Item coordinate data
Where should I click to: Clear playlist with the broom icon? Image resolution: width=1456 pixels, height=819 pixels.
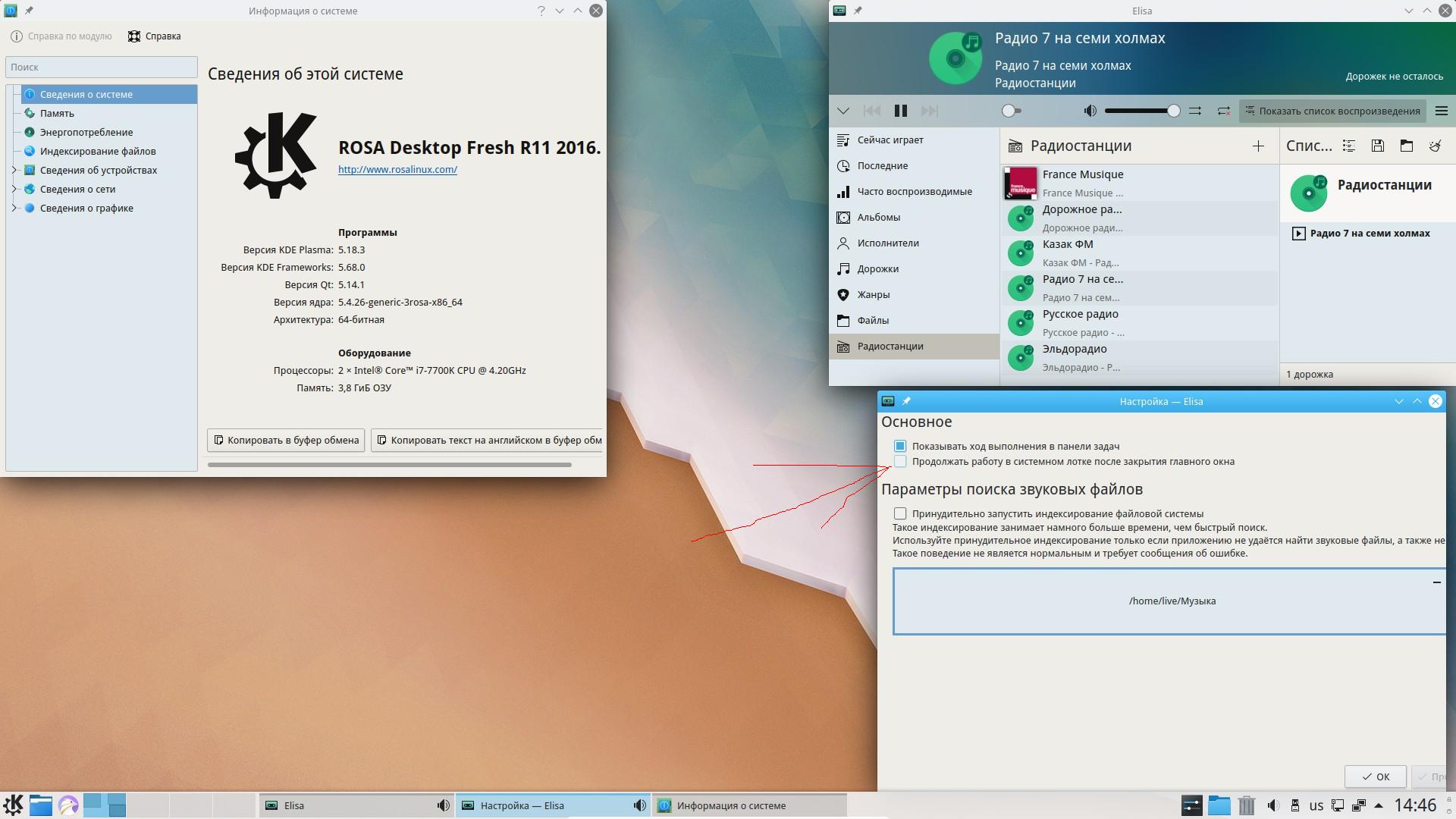tap(1435, 146)
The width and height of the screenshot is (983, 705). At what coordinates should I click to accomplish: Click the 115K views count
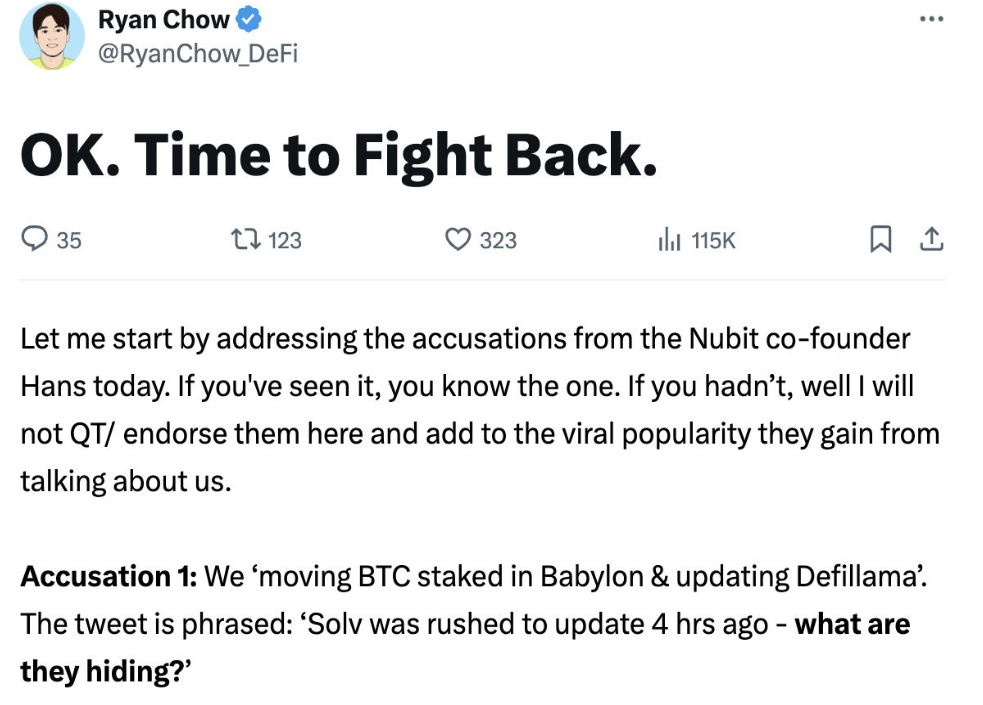coord(713,241)
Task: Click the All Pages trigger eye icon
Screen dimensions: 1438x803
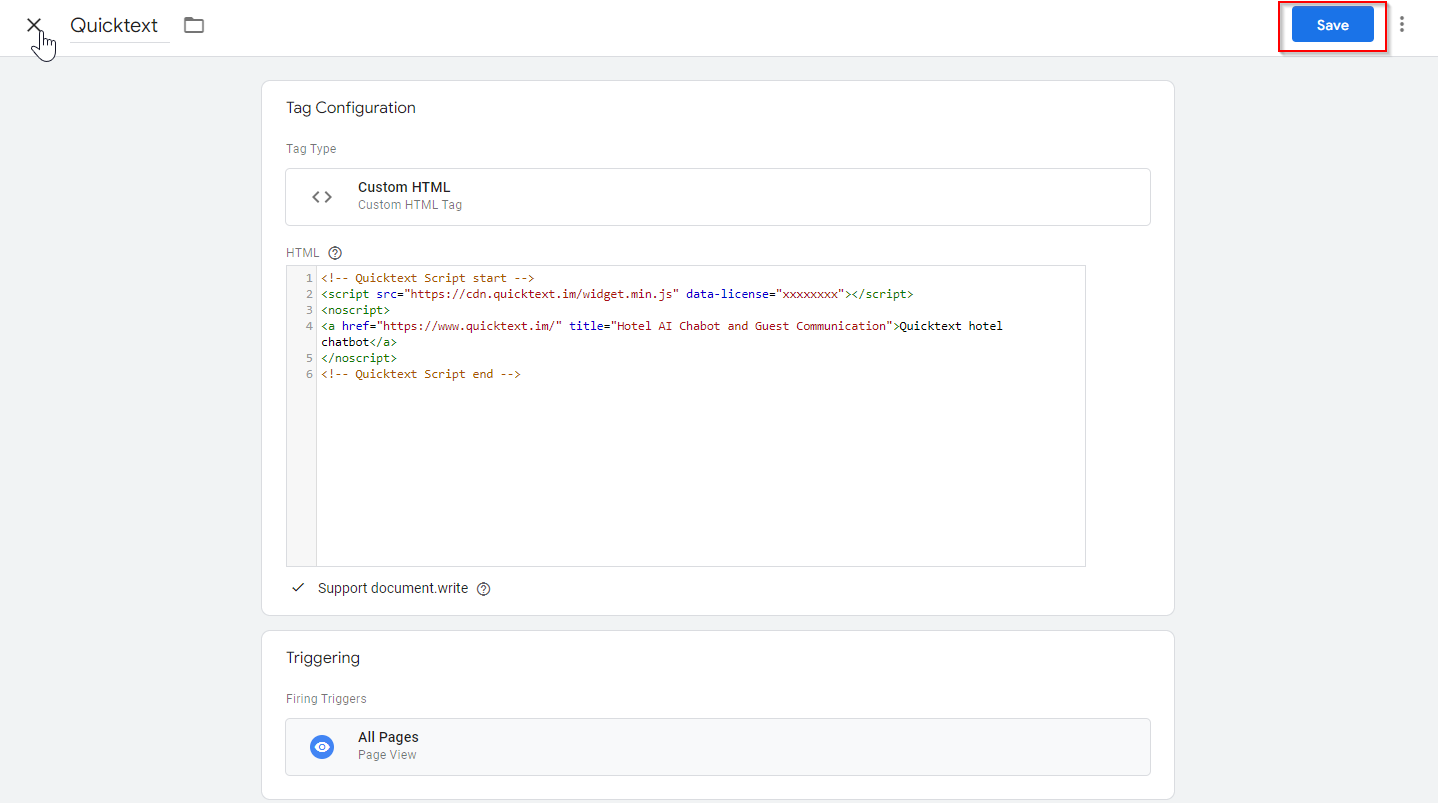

■ **Aim**:
Rewrite every line of the material, including the requests, and scale each coordinate in the answers by 1.8, rounding to whole numbers with halves going up. Leave the pictures out of your answer.

■ **Solution for this problem**:
Where should I click to: Clear playlist with the broom icon? Image resolution: width=1456 pixels, height=819 pixels.
tap(2583, 263)
The width and height of the screenshot is (983, 705). At what coordinates should I click to accomplish: Click the 115K views count
coord(1283,434)
Task: Click the All Pages trigger eye icon
Screen dimensions: 1438x803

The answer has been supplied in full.